[PROBLEM TO SOLVE]:
The copy must hold exactly the lines from the one with "Given: Click info" through the end of the listing below, and nothing else, with no pictures.

-------

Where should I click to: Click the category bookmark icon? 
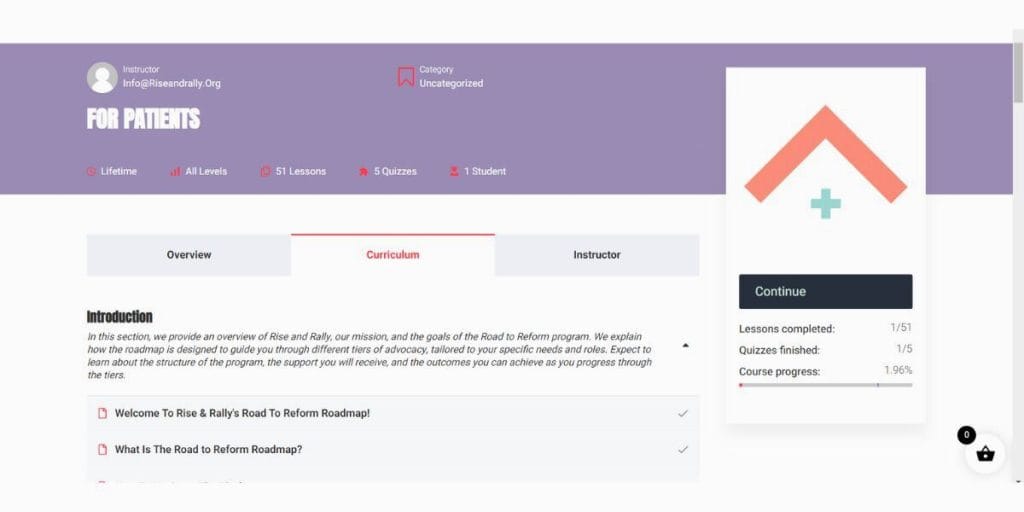pyautogui.click(x=406, y=77)
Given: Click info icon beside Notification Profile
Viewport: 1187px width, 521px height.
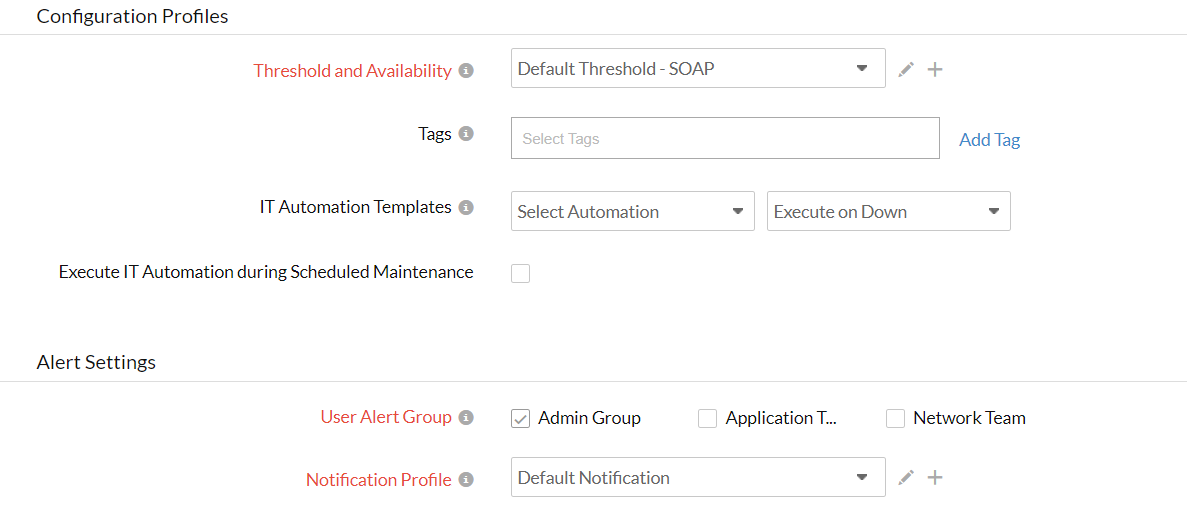Looking at the screenshot, I should coord(466,480).
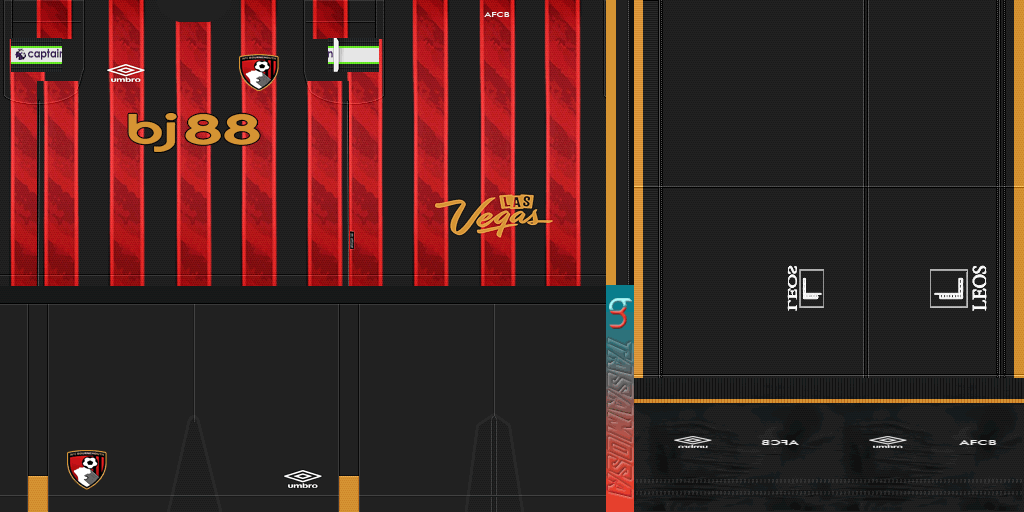Click the small black tag on shirt hem
The image size is (1024, 512).
coord(350,239)
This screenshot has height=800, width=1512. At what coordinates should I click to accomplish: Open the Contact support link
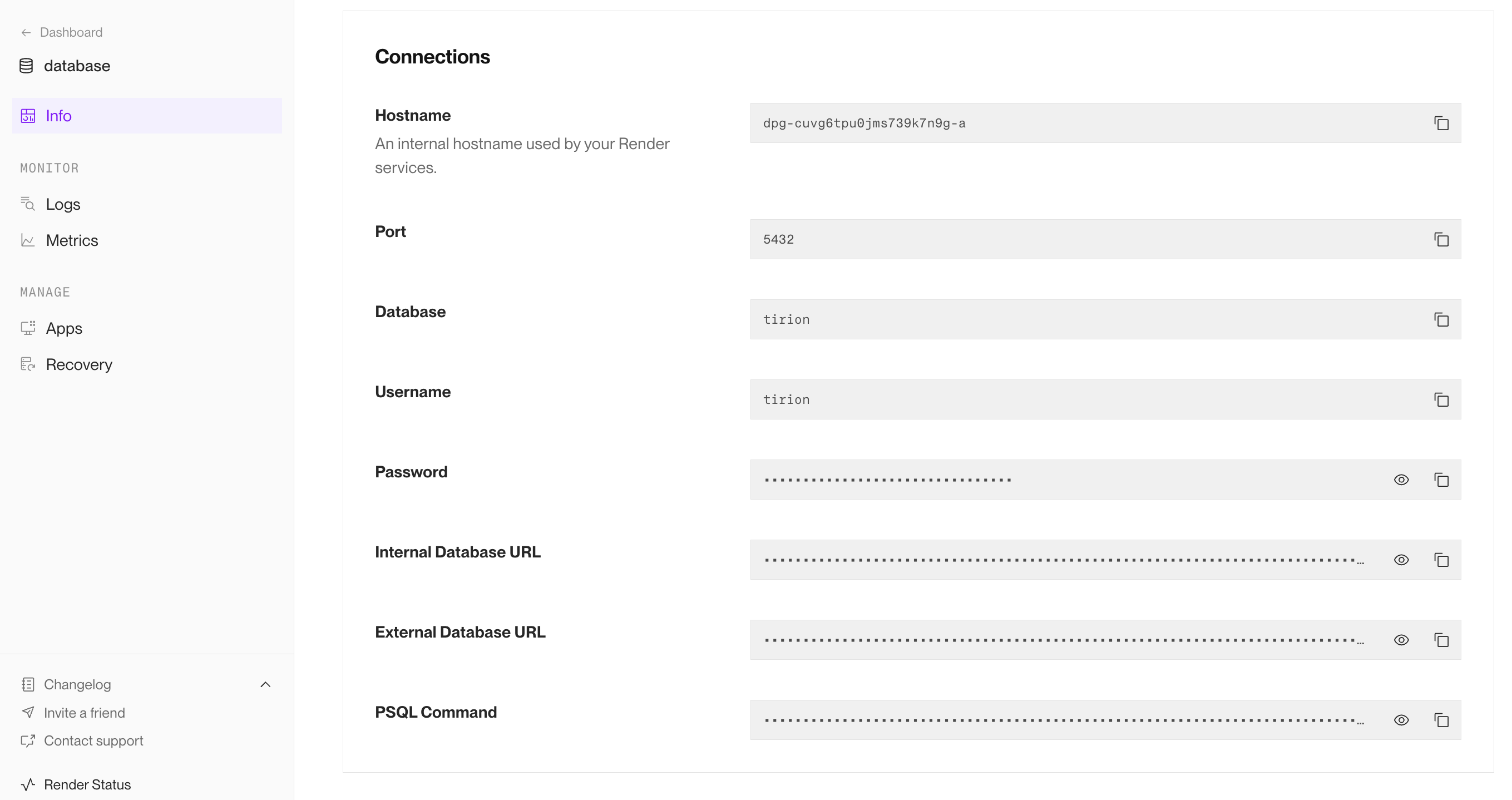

-------

[RESULT OF THIS EXERCISE]:
Given: Click info icon beside Notification Profile
Viewport: 1187px width, 521px height.
Looking at the screenshot, I should coord(466,480).
Click the small black tag on shirt hem
The image size is (1024, 512).
coord(350,239)
This screenshot has height=800, width=1512. At what coordinates should I click to accomplish: Open the Contact support link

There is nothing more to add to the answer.